> [AIM OF THE TASK]:
Rewrite the items as a numbered list, from the line containing "Agree with Terms" through the end of the items, skipping blank lines and leaving out the pictures.

> [EXTRACTED MATERIAL]:

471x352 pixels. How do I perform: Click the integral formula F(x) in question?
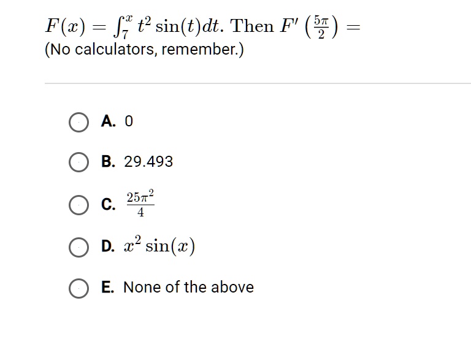coord(134,26)
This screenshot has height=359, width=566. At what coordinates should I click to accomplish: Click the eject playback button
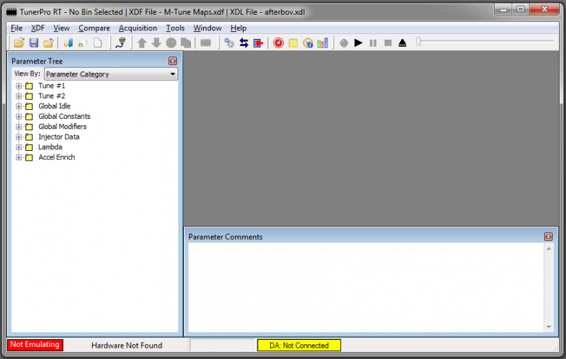402,43
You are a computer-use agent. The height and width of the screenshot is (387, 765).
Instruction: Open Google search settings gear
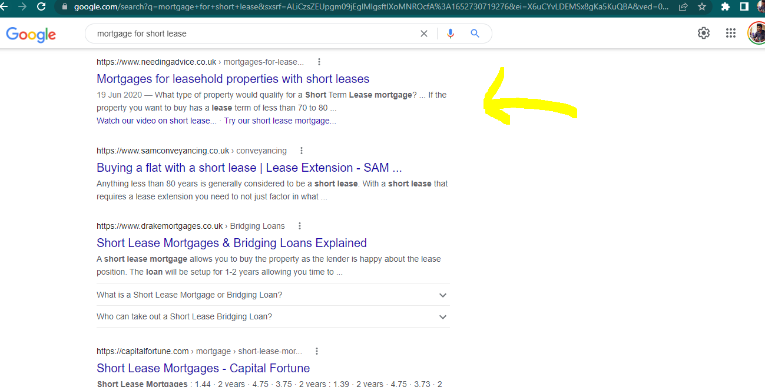click(x=704, y=33)
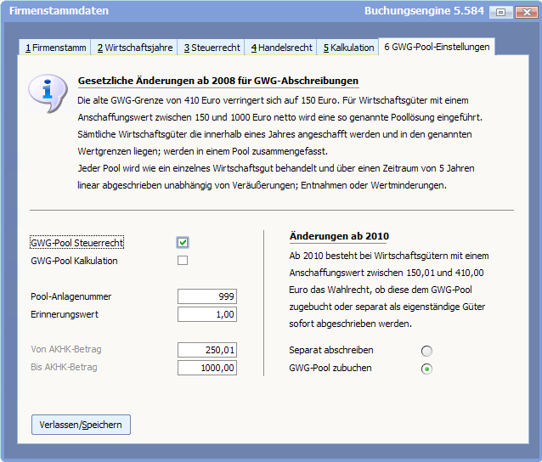
Task: Go to the Steuerrecht tab
Action: pos(212,48)
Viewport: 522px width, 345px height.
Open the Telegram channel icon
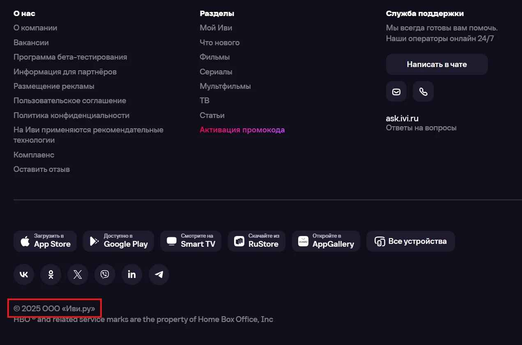159,274
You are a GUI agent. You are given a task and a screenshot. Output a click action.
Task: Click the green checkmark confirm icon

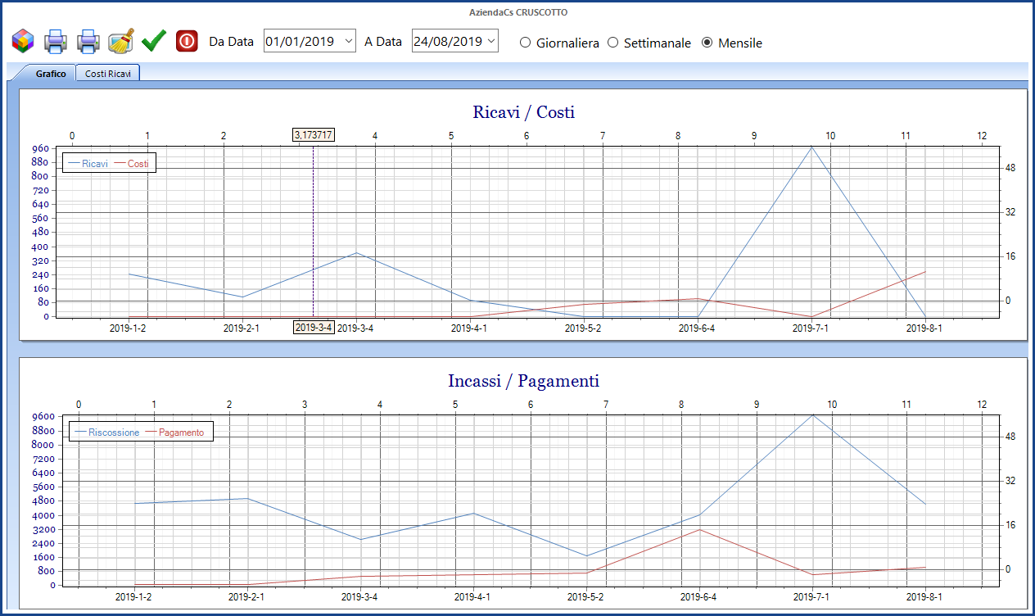(x=153, y=39)
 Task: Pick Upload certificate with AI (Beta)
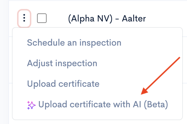tap(97, 105)
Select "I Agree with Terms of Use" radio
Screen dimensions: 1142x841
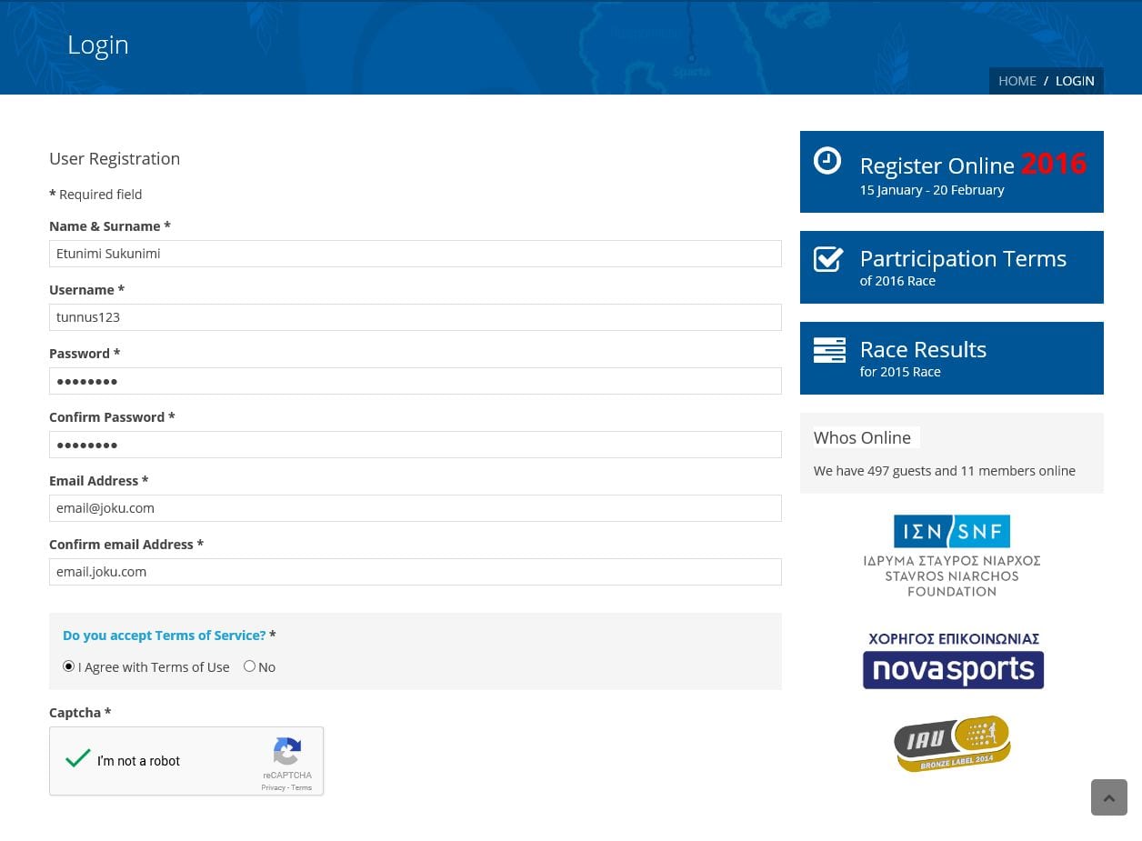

> [SOLUTION BELOW]:
1. Select "I Agree with Terms of Use" radio
2. Screen dimensions: 1142x841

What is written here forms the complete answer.